Document excerpt below:

Dear Diary #23

Change. A word I’m beginning to hear rather often. Growing up. Bodies changing. Minds changing. Learning, Mistake-making, trying and failing.

The idea seems quite daunting, really. I mean, one minute I’m sitting in the washing basket pretending to be a princess and the next I’m listening to a guy talk about how all of his flatmates at university are on drugs. But the thing is, we need change to thrive.

The flower that blooms in adversity is the most rare and beautiful of all.

(Emperor of China, Mulan)

After all, (and I know this sounds cheesy) we need to make mistakes to learn from them, and we need to struggle sometimes to get to the places we want to reach.

It’s when the change is out of our control that it feels most difficult. I found this quote from one of my favourite books:

Things change. And friends leave. Life doesn’t stop for anybody

(The Perks of Being a Wallflower by Stephen Chbosky)

It’s so true. Life doesn’t and never will stop for anybody. Time will always keep moving and as a result things will continue to change.

The idea of change only works if we are willing to change ourselves. The more open minded you are, the more likely you’ll cope with change. In this past week, I have been trying to break down the walls that have closed my mind off and shut it down into a negative place. One by one, I have taken the parts of my life, had a good look at them and made the changes I needed. It’s going to take some time to make a difference, but I know that it will make me a better person.

The first thing I looked at was the way I organise my time, because I was being swamped by revision and school work and gradually becoming too tired for anything else. It’s not a place I want to put myself in. So I cut down to the essential amount (which is four hours per subject each week) and I have assigned Saturday as NO-REVISION-day. I felt happier simply by making the new timetable.

End of Document excerpt.

● Tasks for this exercise:
(a) Answer these questions about the diary entry:
(i) Who is given as the source of the line about the flower that blooms in adversity?
(ii) Which book does the quote beginning "Things change" come from?
(iii) Which day has the writer made a no-revision day?
(b) Rewrite the stretch of the diary entry from "The first thing" through "the new timetable.", changing "Saturday" to "Sunday".
Answer using only the diary entry above.

Information supplied below:

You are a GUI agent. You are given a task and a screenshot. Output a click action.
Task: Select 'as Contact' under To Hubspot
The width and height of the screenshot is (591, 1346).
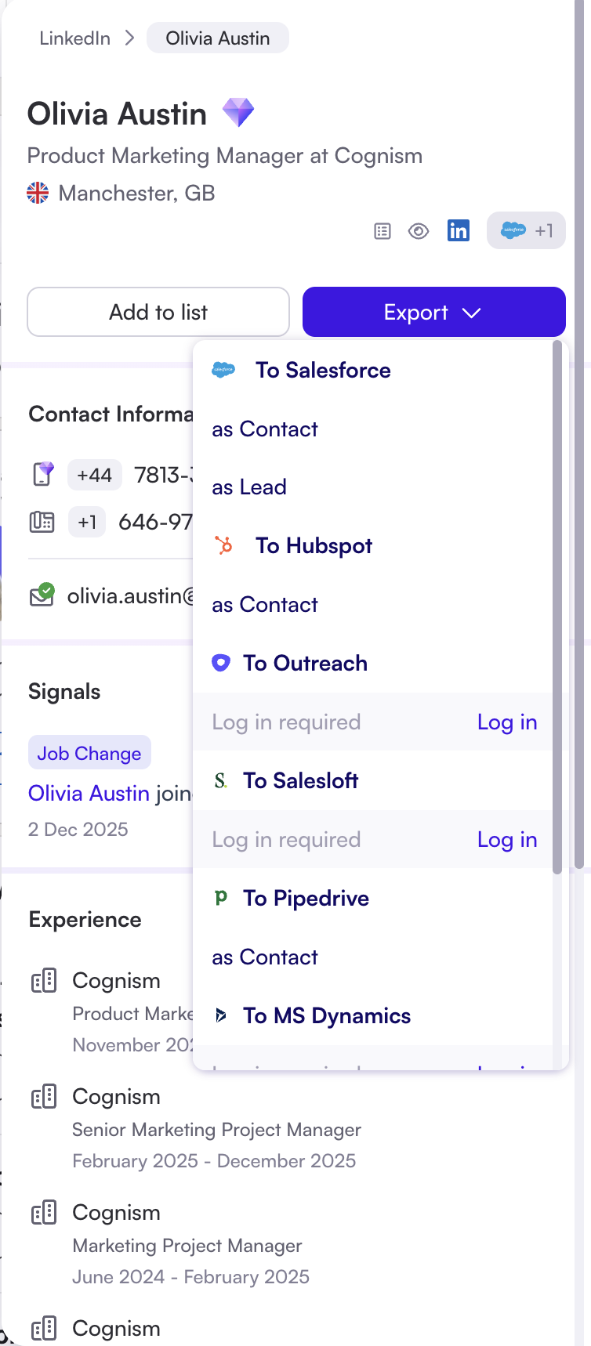click(x=265, y=605)
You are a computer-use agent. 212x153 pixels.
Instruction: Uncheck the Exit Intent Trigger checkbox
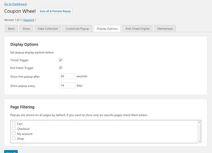click(61, 68)
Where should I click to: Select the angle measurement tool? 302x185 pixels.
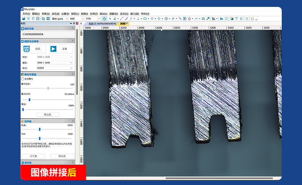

End of Information supplied.

● Exercise responses:
(a)
(i) The Emperor of China, in Mulan.
(ii) The Perks of Being a Wallflower by Stephen Chbosky.
(iii) Saturday.

(b)
The first thing I looked at was the way I organise my time, because I was being swamped by revision and school work and gradually becoming too tired for anything else. It’s not a place I want to put myself in. So I cut down to the essential amount (which is four hours per subject each week) and I have assigned Sunday as NO-REVISION-day. I felt happier simply by making the new timetable.